Many of the tributes were nostalgic. Many were the mentions of listening to transistor radios under the bed clothes and discovering punk rock. I found myself feeling sceptical about whether many of the celebrities who chipped in have listened to the show since making it big. For me, John Peel wasn’t some teen memory. He was the person I was expecting to listen to next week. And many of the tributes focussed on the bands, often giving examples of really quite uninteresting ones, who made it big after being picked up by Peel. This missed the point. It was never about trying to discover bands who would become superstars and elevate them to fame. It was just about trying to find and play good records that deserved to be heard. The measure of Peel’s success isn’t in the fact that the Smiths or the Strokes ending up selling loads of records, but in all the obscure tunes by bands you never heard of again that found a place in someone’s heart.

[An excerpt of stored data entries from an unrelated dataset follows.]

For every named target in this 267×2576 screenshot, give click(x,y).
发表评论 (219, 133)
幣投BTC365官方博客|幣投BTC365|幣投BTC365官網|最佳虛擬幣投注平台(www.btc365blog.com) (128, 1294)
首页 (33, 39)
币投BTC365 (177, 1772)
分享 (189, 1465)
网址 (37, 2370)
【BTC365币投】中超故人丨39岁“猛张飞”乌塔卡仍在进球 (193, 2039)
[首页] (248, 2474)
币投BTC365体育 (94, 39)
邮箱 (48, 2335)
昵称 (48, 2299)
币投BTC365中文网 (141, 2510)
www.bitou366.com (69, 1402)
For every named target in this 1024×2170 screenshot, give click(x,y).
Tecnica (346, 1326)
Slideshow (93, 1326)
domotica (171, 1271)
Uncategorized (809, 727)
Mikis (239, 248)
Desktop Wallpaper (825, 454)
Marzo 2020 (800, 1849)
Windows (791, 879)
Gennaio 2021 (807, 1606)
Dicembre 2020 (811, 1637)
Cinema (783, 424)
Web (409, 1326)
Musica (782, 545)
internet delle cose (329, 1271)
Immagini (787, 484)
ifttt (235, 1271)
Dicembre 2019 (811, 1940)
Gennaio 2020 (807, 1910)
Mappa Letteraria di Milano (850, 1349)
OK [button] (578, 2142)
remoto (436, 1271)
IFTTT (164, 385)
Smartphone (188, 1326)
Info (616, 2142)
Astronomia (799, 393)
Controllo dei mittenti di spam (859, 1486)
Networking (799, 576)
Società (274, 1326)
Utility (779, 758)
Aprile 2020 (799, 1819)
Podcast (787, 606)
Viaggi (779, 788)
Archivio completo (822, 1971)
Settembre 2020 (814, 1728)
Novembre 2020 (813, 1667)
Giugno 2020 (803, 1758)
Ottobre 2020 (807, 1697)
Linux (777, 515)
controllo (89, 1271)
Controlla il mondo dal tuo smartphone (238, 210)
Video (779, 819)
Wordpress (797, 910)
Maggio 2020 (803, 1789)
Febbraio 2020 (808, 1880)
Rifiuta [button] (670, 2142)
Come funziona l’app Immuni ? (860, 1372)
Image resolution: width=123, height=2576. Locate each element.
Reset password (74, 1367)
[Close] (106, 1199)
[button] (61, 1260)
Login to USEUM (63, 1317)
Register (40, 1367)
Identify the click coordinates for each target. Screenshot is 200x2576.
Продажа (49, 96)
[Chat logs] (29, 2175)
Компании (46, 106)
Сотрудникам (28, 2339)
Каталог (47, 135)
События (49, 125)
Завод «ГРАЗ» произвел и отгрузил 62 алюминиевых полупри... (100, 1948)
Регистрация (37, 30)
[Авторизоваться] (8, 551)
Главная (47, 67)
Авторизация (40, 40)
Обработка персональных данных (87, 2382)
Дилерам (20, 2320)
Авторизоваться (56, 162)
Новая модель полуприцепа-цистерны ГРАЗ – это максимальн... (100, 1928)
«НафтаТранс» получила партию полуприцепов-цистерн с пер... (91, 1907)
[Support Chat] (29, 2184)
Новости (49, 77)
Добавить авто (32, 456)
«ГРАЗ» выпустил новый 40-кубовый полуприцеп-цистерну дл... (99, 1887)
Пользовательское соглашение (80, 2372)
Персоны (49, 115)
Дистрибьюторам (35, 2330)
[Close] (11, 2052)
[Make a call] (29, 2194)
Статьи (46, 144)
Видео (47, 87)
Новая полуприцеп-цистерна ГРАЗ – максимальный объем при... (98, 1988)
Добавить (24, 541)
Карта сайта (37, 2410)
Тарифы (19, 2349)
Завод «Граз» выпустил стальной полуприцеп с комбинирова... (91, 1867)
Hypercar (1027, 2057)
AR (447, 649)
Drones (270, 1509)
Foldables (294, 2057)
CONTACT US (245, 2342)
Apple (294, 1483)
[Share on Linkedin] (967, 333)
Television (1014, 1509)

I am very nervous about the future of music now. I can’t help but think that all my favourite bands of the moment I heard of through Peel. I wonder now how bands like the Broken Family Band and Herman Dune, Ballboy and Bearsuit, are going to get their records heard. Are bands like these, are even bands like the Fall, going to disappear from our radios? At least for these bands, I know of them, so if I see their records in a shop I’ll buy them, and if I see they’re playing live, I can go. But what about the next generation of bands? How are we going to find out about them? Who’s going to play that demo tape, or pick up that first single? If you’re starting a band now, things have just got that much harder. This is much, much worse than the death of a musician. If the singer in your favourite band dies, there are lots of other bands to follow, and doubtless a steady, posthumous flow from the archives to keep you going. John Peel cannot be replaced, and I doubt anyone will even attempt to fill the hole he has left.

I do think it’s daft to talk about statues, or releasing old records in tribute. Sure, Radio 1 should commit to playing a wide range of new music in that gap left in the schedules. And of course Peel’s extraordinary record collection should be kept intact and in this country – surely that’s why you have a National Lottery. But John Peel’s legacy should be that we continue to take a passionate interest in music, that we commit to seek out new sounds, and that we promise to keep listening to music in a spirit of eclecticism and curiosity. That would be a true tribute to a great man.